Oil supply concerns hit TSX
Rising concern about the growth of US oil stockpiles and shale oil output saw prices slump almost 1.5 per cent Wednesday which led to a slump in the energy group of the main TSX.
The materials group was also down more than 1 per cent despite support for gold and the index was lower overall as half of the group sectors closed lower including the heavily weighted financials. Consumer staples and telecoms were the strongest groups.
Wall Street saw another record close for the Dow but the S&P500 and Nasdaq closed lower following minutes of the recent Fed meeting gave credence to a March interest rate rise.
European and Asian markets were mostly higher.
The S&P/TSX Composite Index closed down 92.15 (0.58 per cent)
The Dow Jones closed up 32.60 (0.16 per cent)
Oil is trending lower (Brent $56.11, WTI $53.84 at 4.45pm)
Gold is trending lower (1238.50 at 4.45pm)
The loonie is valued at U$0.7607
Widespread slip for retail sales in December
Retail sales in December were down 0.5 per cent following four consecutive monthly increases Statistics Canada reported Wednesday.
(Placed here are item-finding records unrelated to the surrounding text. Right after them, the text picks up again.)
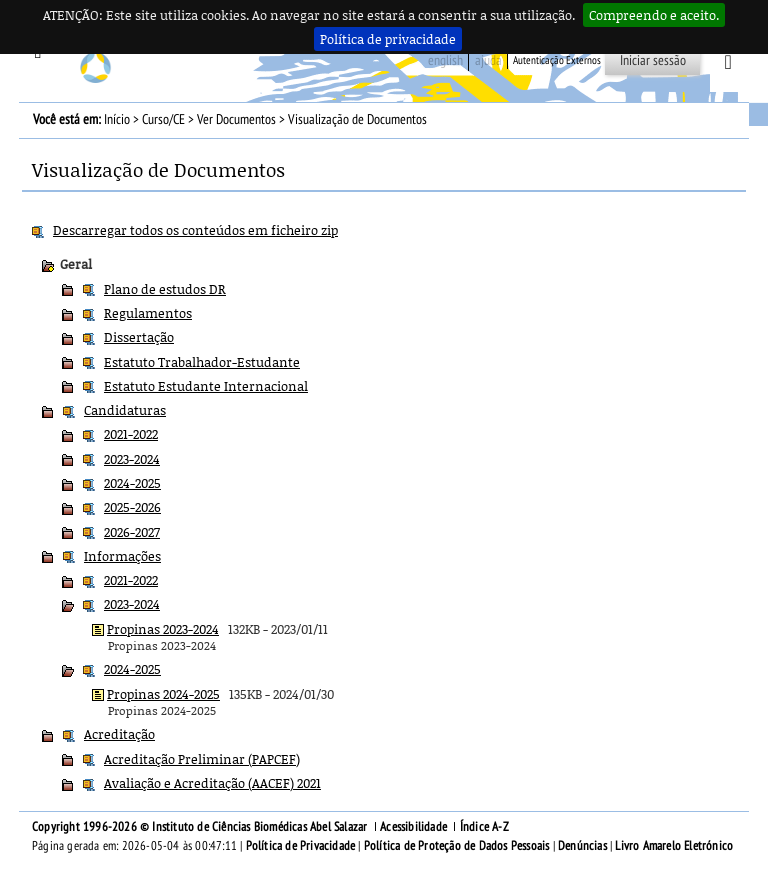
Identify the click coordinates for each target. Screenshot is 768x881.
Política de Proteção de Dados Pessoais (457, 846)
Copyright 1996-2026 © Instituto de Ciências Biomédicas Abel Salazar (201, 827)
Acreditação (119, 734)
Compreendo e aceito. (654, 15)
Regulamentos (148, 313)
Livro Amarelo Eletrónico (674, 846)
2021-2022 (131, 434)
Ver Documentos (236, 119)
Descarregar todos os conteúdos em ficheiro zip (195, 230)
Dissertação (139, 337)
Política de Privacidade (301, 846)
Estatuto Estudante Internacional (206, 386)
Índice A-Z (484, 827)
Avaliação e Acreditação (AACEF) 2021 (212, 783)
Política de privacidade (388, 39)
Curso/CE (163, 119)
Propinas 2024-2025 (163, 694)
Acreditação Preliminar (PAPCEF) (202, 759)
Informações (122, 556)
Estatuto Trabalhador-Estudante (202, 362)
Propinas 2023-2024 (163, 629)
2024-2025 (132, 483)
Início (117, 119)
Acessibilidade (413, 827)
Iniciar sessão (653, 60)
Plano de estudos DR (165, 289)
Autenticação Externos (557, 60)
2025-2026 (132, 507)
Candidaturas (125, 410)
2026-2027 (132, 532)
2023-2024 (132, 459)
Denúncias (582, 846)
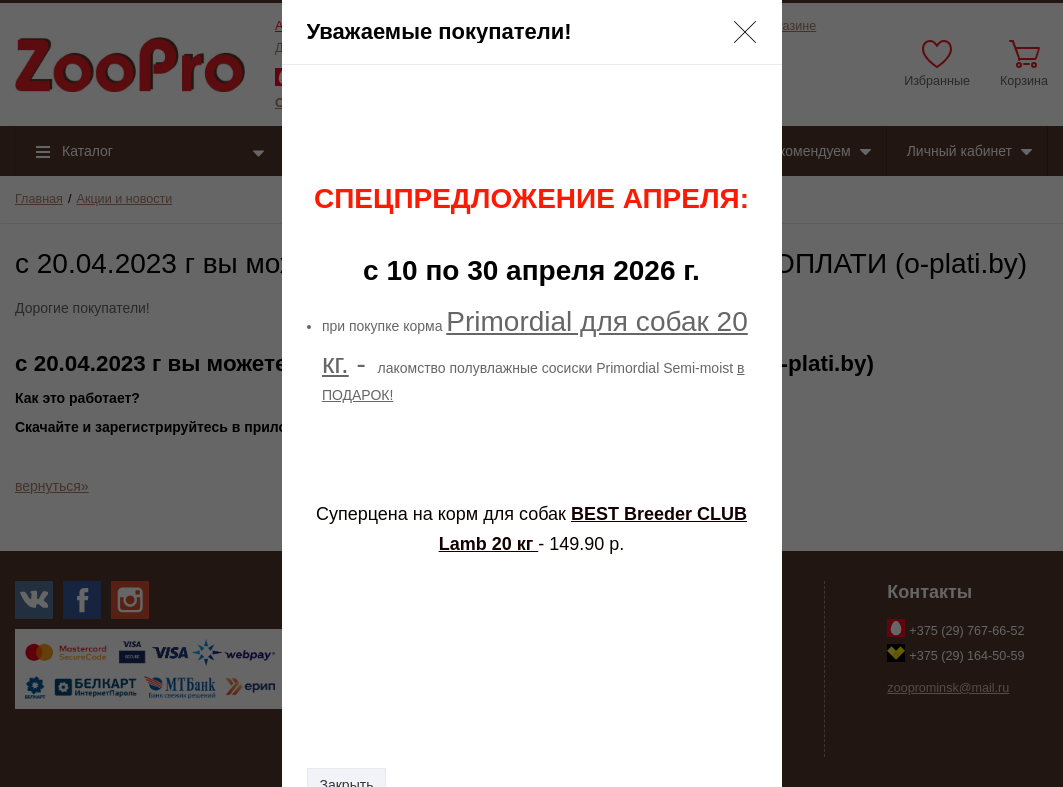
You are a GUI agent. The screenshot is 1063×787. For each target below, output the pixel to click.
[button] (745, 32)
There were decreases in 82 per cent of retail trade, 9 out of the 11 subsectors; and when factoring out price changes, retail sales volume was down 1.0 per cent.
Motor vehicle and parts dealers lost 0.9 per cent with new car dealers losing out while used car dealers gained. Food and beverage stores also saw a decline in sales while gasoline stations gained.
The Bay sued over pricing claims
Hudson’s Bay Co. is being sued by the Competition Bureau for alleged deceptive pricing which dates back four years.
The company denies the allegations that it significantly increased the price of mattresses so that it could then discount them as ‘sale’ items. The Competition Bureau says this has been happening since 2013.
HBC says that it believes that its pricing is fair and in line with other retailers and will be rigorously defending the claims.